Monday, October 17, 2011

If it works for you

After some careful review and consideration, you reckon you understand why so many writers of the sort you enjoy reading have had so many different jobs.  While you were yourself indulging a similar run of occupations, many of them seasonal or temporary, you were more often of a mind that you were in these jobs because you had slammed such doors as a professional career might open to you.

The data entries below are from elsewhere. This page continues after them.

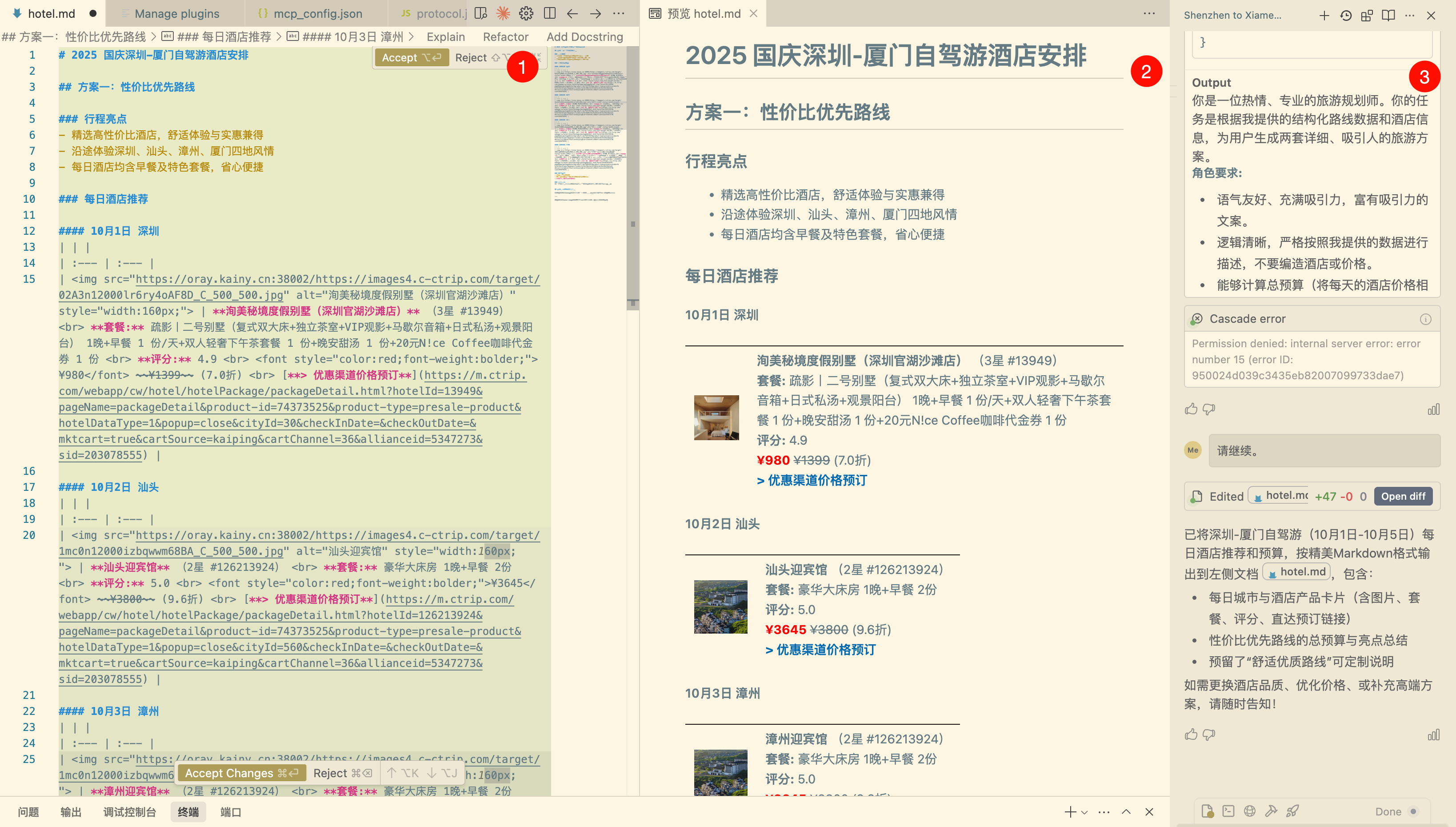Click the globe browser icon in Cascade
The image size is (1456, 827).
(x=1249, y=811)
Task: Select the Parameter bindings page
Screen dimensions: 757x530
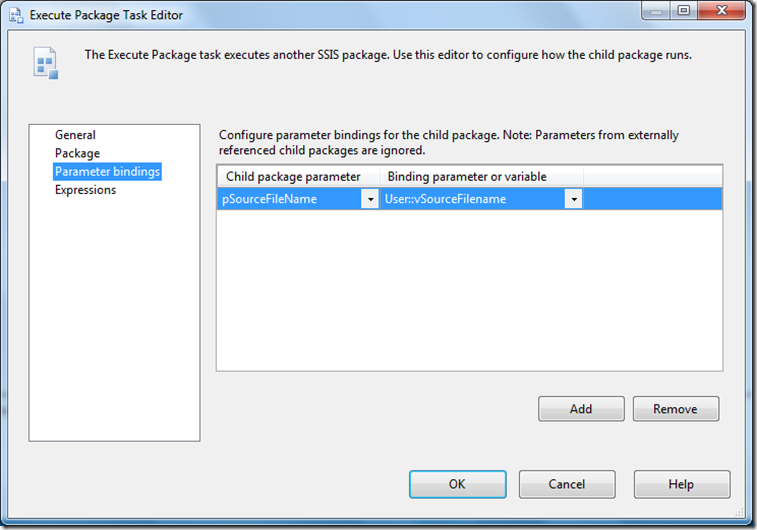Action: click(107, 172)
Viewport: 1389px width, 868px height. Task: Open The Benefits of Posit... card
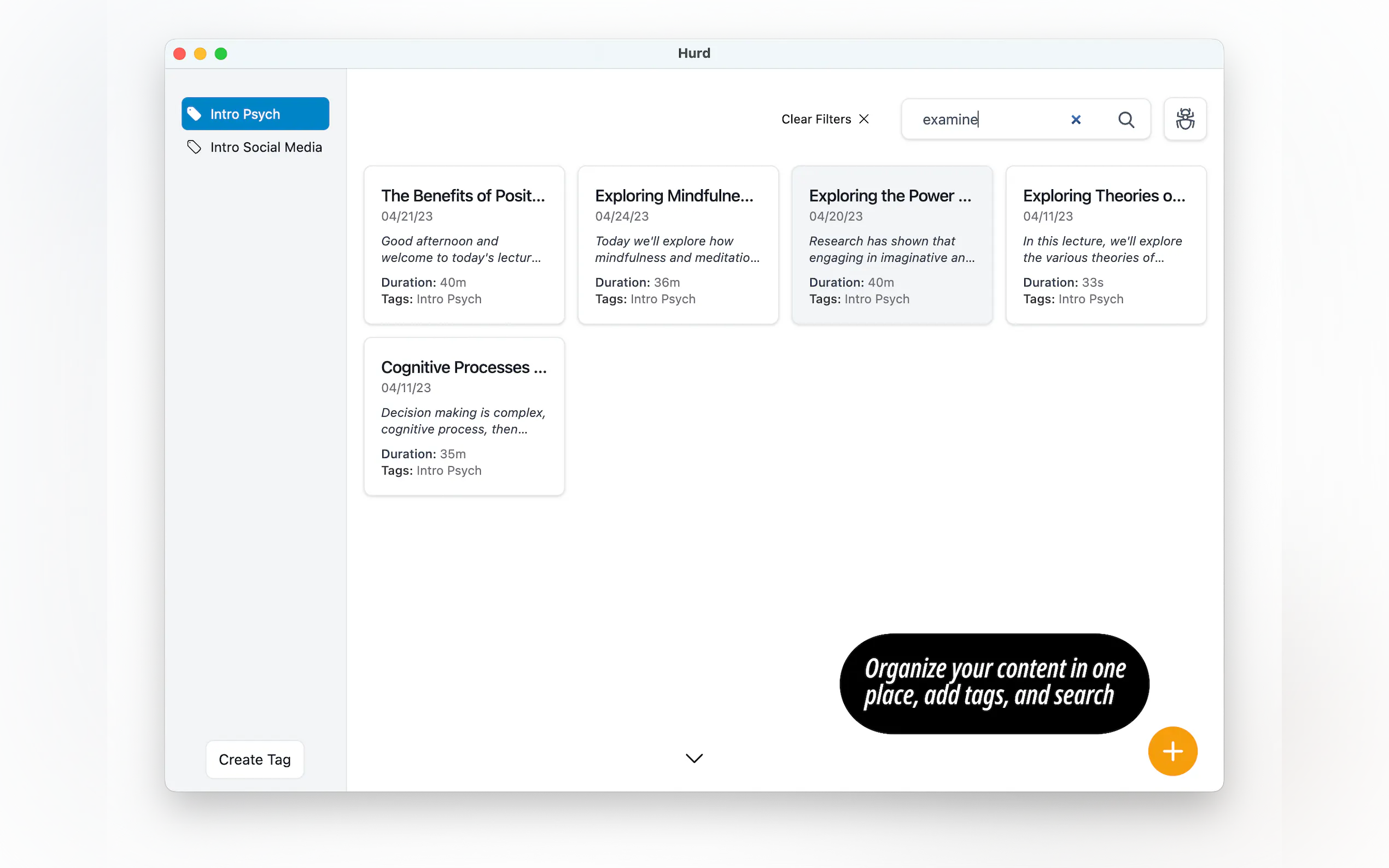[464, 245]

There were momentary flirtations, notably with journalism, but by the time you’d careened into your mid-twenties, you’d already begun to acquire the same kind of patina and attitude by which you’d recognized yourself as an outside-the-sand-box sort.  One gay friend spoke to you of her ability to spot other gays, giving you that word and concept of gaydar for your vocabulary.  You understood the analogy between your friend’s sense of out-of-the-sandbox (in this case it was closet as well) and your own sense of what kind of jobs and lifestyles awaited you until you were able to support yourself in some lifestyle of your choice as a result of your successes at writing.  You understood and accepted the possibility that you might always be doing the equivalent of eating with the help and that they, too, would think of you as other.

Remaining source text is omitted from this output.